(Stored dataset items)
_____

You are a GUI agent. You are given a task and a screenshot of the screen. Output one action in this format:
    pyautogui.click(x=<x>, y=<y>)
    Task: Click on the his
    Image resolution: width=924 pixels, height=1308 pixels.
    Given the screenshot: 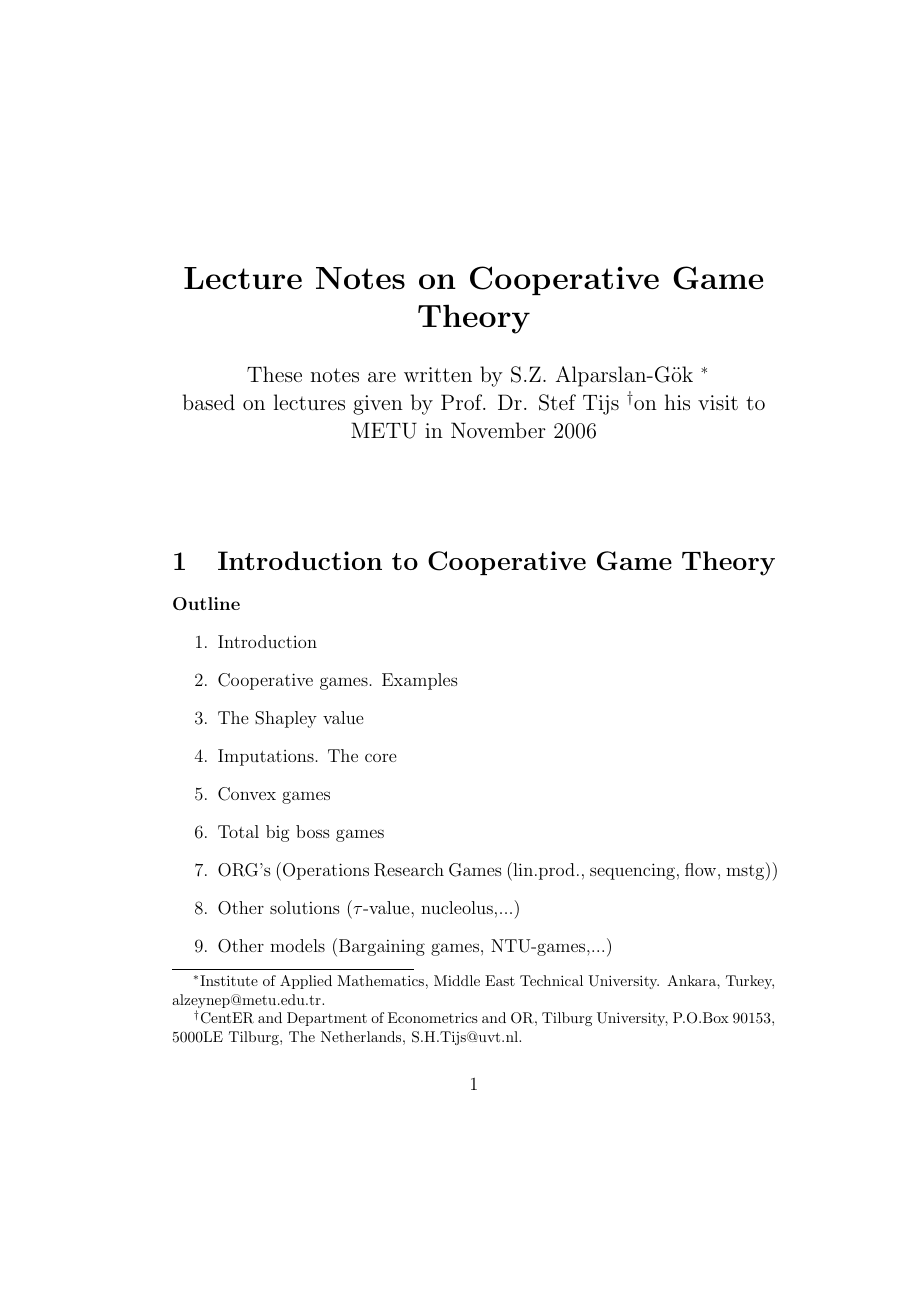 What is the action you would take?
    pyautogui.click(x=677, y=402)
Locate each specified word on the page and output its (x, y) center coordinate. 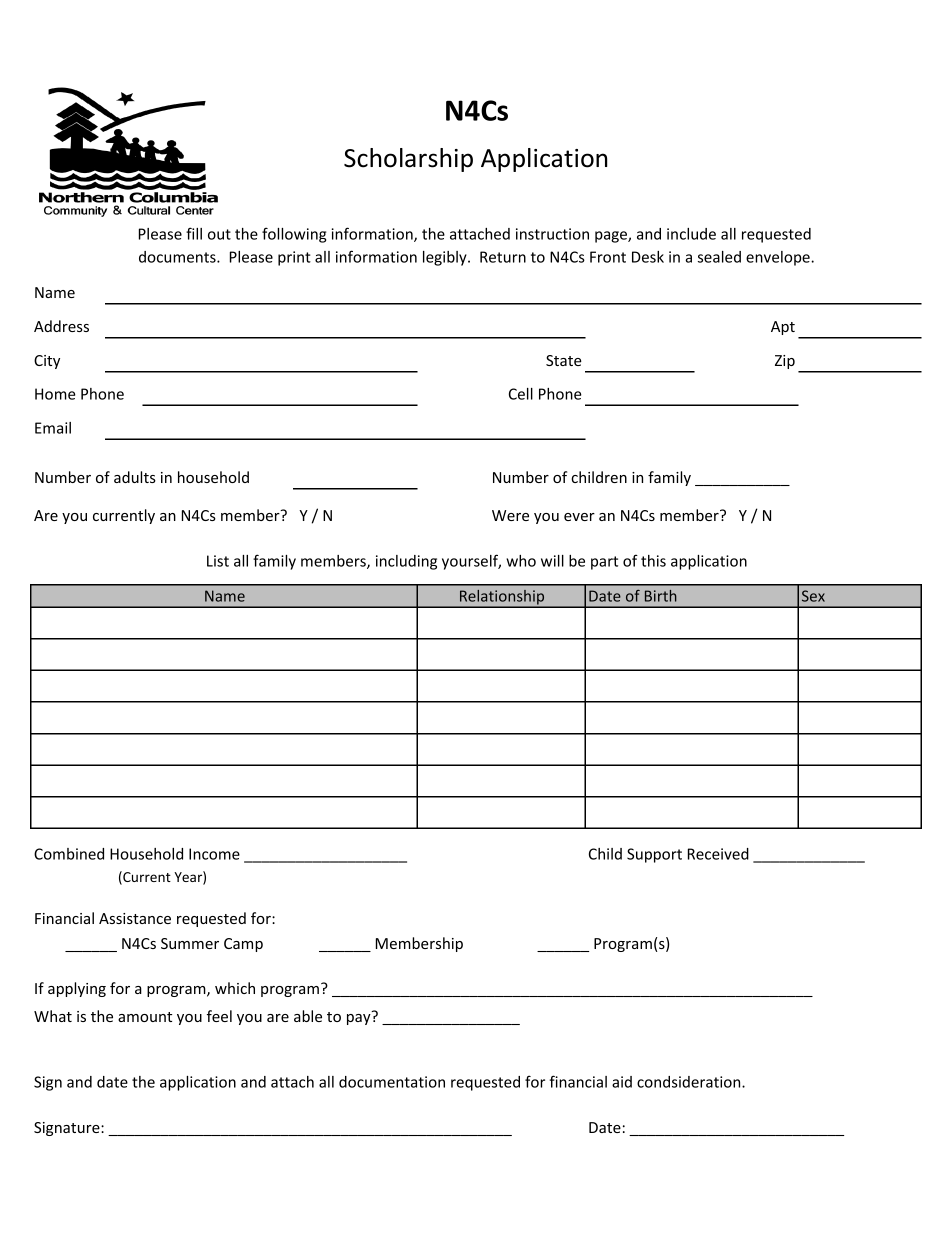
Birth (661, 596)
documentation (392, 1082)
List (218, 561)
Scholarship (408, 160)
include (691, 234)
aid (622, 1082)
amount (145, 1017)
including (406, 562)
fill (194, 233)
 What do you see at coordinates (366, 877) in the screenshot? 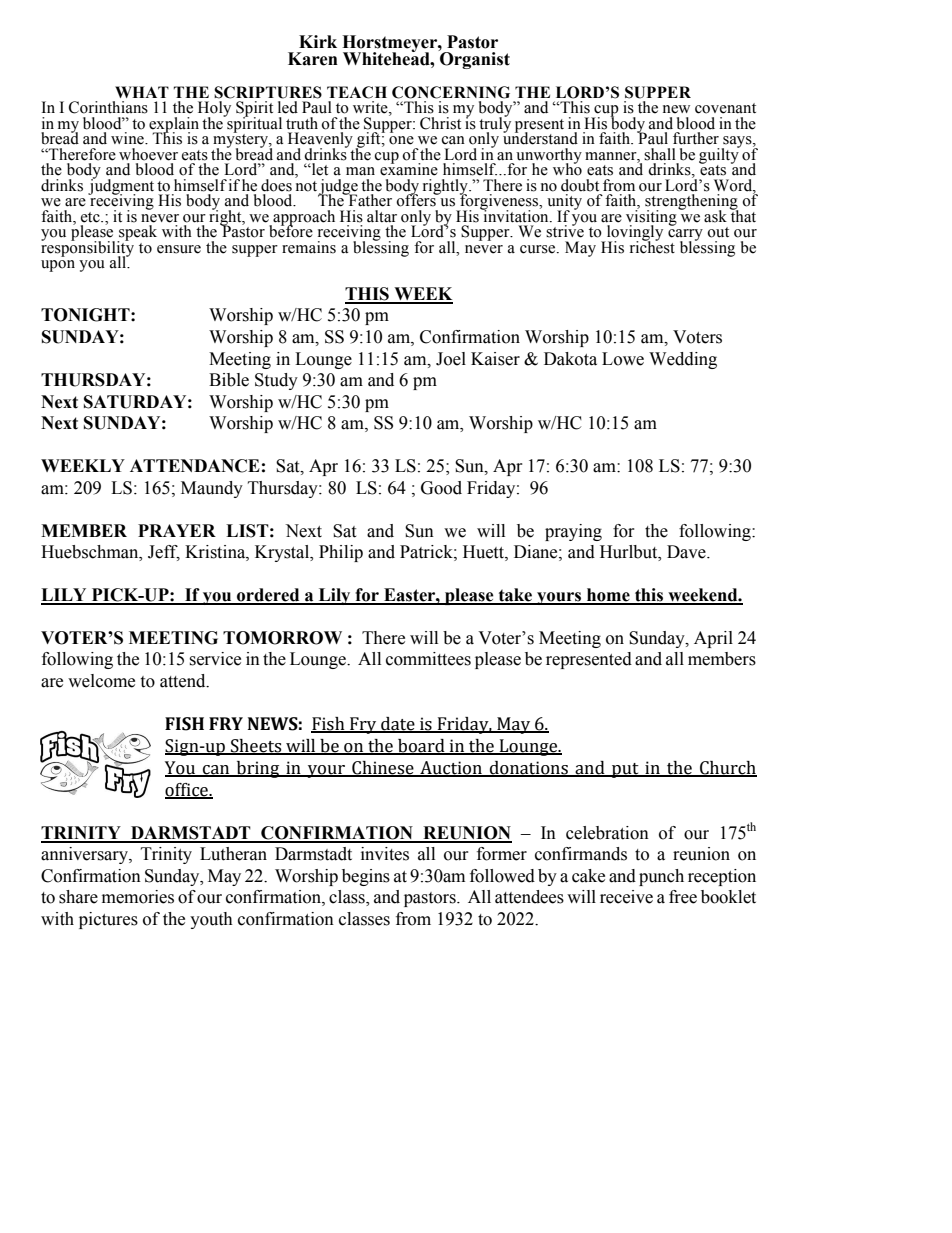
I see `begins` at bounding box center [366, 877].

_____

▸ **To be done**
Rewrite the part that opens with the line containing "Scholarship (408, 160)" and closes with the end of the records, replacing "amount" with "total" and leaving everything else unchanged. Leave the pictures out of the answer.

▸ **Task solution**
Scholarship (408, 160)
include (691, 234)
aid (622, 1082)
total (145, 1017)
including (406, 562)
fill (194, 233)
 What do you see at coordinates (366, 877) in the screenshot? 
I see `begins` at bounding box center [366, 877].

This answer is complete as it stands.